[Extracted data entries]
####

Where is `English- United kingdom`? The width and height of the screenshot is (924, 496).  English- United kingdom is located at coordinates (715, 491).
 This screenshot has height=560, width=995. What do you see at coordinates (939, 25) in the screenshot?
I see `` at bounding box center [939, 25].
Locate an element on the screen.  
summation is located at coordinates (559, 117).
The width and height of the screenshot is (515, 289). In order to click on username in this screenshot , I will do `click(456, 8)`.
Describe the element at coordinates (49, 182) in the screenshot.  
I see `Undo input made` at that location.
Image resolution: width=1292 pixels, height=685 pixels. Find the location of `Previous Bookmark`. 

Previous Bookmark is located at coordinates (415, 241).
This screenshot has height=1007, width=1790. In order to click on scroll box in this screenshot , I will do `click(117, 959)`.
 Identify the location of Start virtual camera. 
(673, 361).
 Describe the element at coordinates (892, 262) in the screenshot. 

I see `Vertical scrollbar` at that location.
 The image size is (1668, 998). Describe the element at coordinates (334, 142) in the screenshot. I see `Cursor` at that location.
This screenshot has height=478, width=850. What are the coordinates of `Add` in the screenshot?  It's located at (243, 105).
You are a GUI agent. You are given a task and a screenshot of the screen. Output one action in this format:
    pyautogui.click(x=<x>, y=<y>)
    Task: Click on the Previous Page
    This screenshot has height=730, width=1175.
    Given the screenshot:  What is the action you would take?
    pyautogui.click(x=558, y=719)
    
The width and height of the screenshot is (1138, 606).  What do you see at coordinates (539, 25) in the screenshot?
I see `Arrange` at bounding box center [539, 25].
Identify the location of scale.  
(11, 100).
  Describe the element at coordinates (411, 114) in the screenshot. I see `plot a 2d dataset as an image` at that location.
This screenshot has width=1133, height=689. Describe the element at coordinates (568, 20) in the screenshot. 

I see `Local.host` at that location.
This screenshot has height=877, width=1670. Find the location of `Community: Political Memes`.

####

**The task**
Count the lines in the rows above that contain the word "action", and give only that number.

**The completed task**
2